Le front commun de ce que l'ex-secrétaire à la défense américain, Rumsfeld, appelait la «vieille Europe» a éclaté. Cependant il n'est pas certain qu'Obama ait saisi toutes les implications de son soutien pour les projets de Sarkozy. En participant à une guerre à laquelle Berlin s'oppose, Washington renie sa politique, menée pendant des décennies de maintenir l'unité politique et militaire de l'Europe de l'Ouest. Cela aggrave les tensions sur un continent déjà perturbé par des conflits sur les politiques économiques. Comme au passé, l'Allemagne – par crainte que ses adversaires historiques ne l'emportent sur elle ou ne l'isolent – cherchera d'autres moyens de protéger ses intérêts. Une fois de plus, Washington a déclenché des événements qui auront des conséquences désastreuses.
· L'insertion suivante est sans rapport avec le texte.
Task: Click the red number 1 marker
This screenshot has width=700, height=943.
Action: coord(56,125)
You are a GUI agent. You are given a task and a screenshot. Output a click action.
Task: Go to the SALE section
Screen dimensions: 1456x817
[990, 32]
Cette mise en garde s’est avérée juste. En 2014 Berlin a lancé la remilitarisation de sa politique étrangère, et en 2016 le Brexit et l’élection de Trump ont révélé la crise profonde de l’alliance atlantique. A présent, les puissances européennes dépensent des centaines de milliards d’euros sur leurs appareils militaires. Macron a dit l’année dernière que les pays européens doivent être prêts à combattre la Russie, la Chine ou les USA; mais ils se préparent aussi à se battre entre eux.

Alors que le Brexit se prépare en mars, l’UE sombre dans le chaos. Des divisions persistent à Berlin, la puissance hégémonique en Europe. Alors que la chancelière Angela Merkel s’est liée à Macron, les milieux dirigeants allemands et autrichiens ont aussi lancé des appels pour un «Axe» Berlin-Vienne-Rome, reprenant le nom de l’alliance entre Berlin et Rome pendant la 2e Guerre mondiale. Sous ces conditions, la décision soudaine de Macron hier de ne pas participer à la Conférence de sécurité de Munich le mois prochain est un signe supplémentaire de crise profonde.

Aucune des puissances impérialistes européennes n’a quoi que ce soit à offrir aux travailleurs, qui ne peuvent se laisser embrigader dans ces différents camps. Toutes représentent l’austérité sociale, le militarisme, et la défense de l’héritage du fascisme européen – des professeurs militaristes allemands qui tentent de réhabiliter Hitler, aux ministres italiens d’extrême-droite qui encensent Mussolini, en passant par Macron qui a déclaré son admiration pour Pétain.

La question critique est l’unification de la classe ouvrière européenne et internationale en lutte contre la guerre sur un programme révolutionnaire et socialiste. A la poussée des militaristes européens vers la guerre, le Comité international de la IVe International oppose la lutte pour les Etats-unis socialistes d’Europe.